Still, student and faculty/staff/alum housing might not be an either-or. Perhaps nonstudent demand for campus housing could provide the funding and impetus to build mixed-age/-role campus residences.

Campus housing for faculty, staff and alums need not be big or fancy. Enough folks might be happy with microapartments to make the project worthwhile.

Here I’m not suggesting that the offices of hybrid academic staff be turned into apartments. But the idea is at least worth playing with.

If universities want to maintain campus population densities, avoiding the empty streets and storefronts that San Francisco is grappling with, then those universities may need to get into the local affordable housing game. San Francisco would be in better shape today if zoning laws encouraged the building of dense, affordable housing.

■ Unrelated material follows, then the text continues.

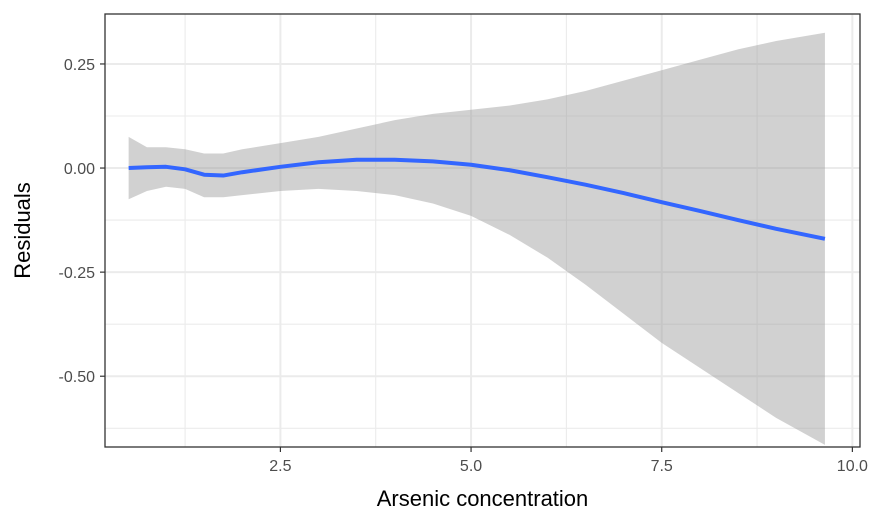  I want to click on y-tick-label: -0.50, so click(78, 378).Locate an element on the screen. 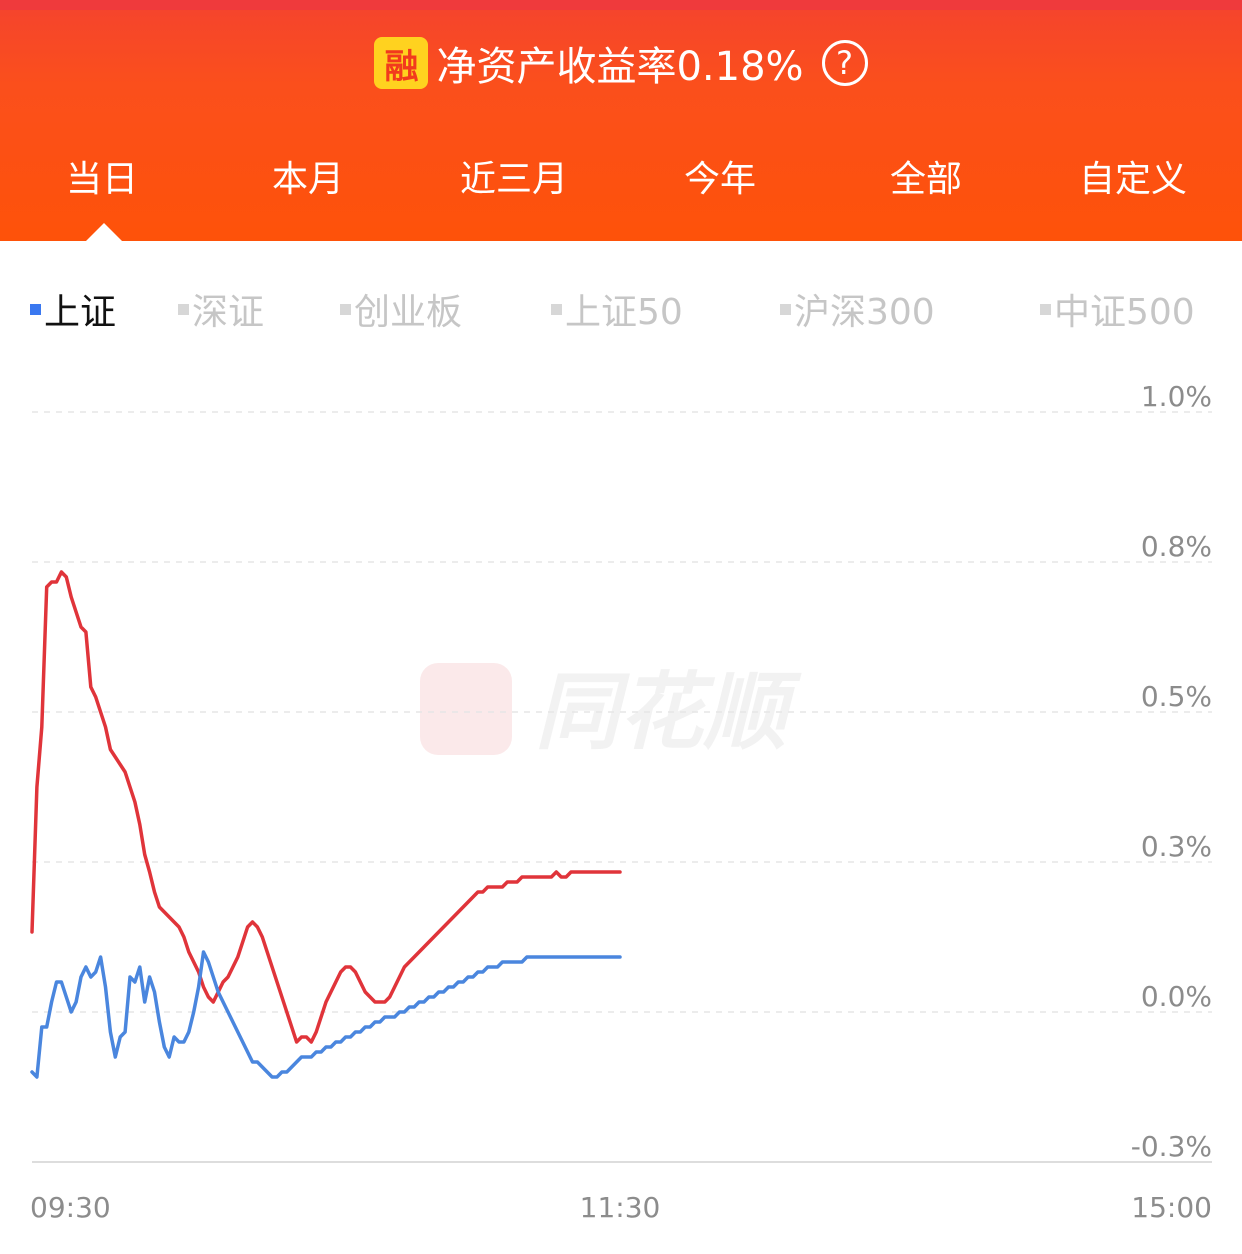 The image size is (1242, 1254). period-tabs: 当日 本月 近三月 今年 全部 自定义 is located at coordinates (621, 181).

Universities benefit from affordable workforce housing that is close enough to campus that people can walk to their academic jobs.

As San Francisco is learning, urban density must be designed for rather than assumed. Market forces can cause people to want to work and live in a city, and market forces can push them away. Universities should not assume that doing what they did pre-pandemic will result in the campus cultures they want post-pandemic.

Universities may not be cities, but what is going on in San Francisco now could be read as a cautionary tale for higher education.